Target pointing data:
▶

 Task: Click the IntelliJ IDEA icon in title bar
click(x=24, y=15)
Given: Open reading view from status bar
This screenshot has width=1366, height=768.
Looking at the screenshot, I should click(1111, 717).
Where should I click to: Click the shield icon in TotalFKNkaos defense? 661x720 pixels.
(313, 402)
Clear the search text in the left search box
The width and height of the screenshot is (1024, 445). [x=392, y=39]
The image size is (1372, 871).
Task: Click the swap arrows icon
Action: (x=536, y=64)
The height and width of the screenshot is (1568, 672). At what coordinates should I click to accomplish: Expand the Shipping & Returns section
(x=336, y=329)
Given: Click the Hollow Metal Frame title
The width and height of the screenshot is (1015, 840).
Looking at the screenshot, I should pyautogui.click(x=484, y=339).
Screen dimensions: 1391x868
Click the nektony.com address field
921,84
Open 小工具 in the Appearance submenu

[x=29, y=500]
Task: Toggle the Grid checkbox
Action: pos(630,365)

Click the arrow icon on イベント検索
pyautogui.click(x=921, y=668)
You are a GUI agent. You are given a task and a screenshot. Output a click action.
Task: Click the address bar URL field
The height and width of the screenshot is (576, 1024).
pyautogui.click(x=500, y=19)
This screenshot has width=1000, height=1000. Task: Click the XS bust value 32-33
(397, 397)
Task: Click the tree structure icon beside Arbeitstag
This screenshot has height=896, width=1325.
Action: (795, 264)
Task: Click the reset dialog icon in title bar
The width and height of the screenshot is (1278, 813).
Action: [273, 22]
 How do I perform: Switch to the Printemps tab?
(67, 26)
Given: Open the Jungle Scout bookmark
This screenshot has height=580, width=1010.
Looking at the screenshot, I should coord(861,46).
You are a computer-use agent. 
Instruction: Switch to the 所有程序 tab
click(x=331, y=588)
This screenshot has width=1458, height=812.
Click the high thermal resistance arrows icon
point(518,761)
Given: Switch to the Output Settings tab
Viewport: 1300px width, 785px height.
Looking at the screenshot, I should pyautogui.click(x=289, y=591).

◀

TASK TO COMPLETE:
Reproduce the listing word for word, starting with the line that contains "Given: Click the Hollow Metal Frame title" and going on through the line that contains "Action: pos(630,365)".

THE REPLY:
Given: Click the Hollow Metal Frame title
The width and height of the screenshot is (1015, 840).
Looking at the screenshot, I should pyautogui.click(x=484, y=339).
Screen dimensions: 1391x868
Click the nektony.com address field
921,84
Open 小工具 in the Appearance submenu

[x=29, y=500]
Task: Toggle the Grid checkbox
Action: pos(630,365)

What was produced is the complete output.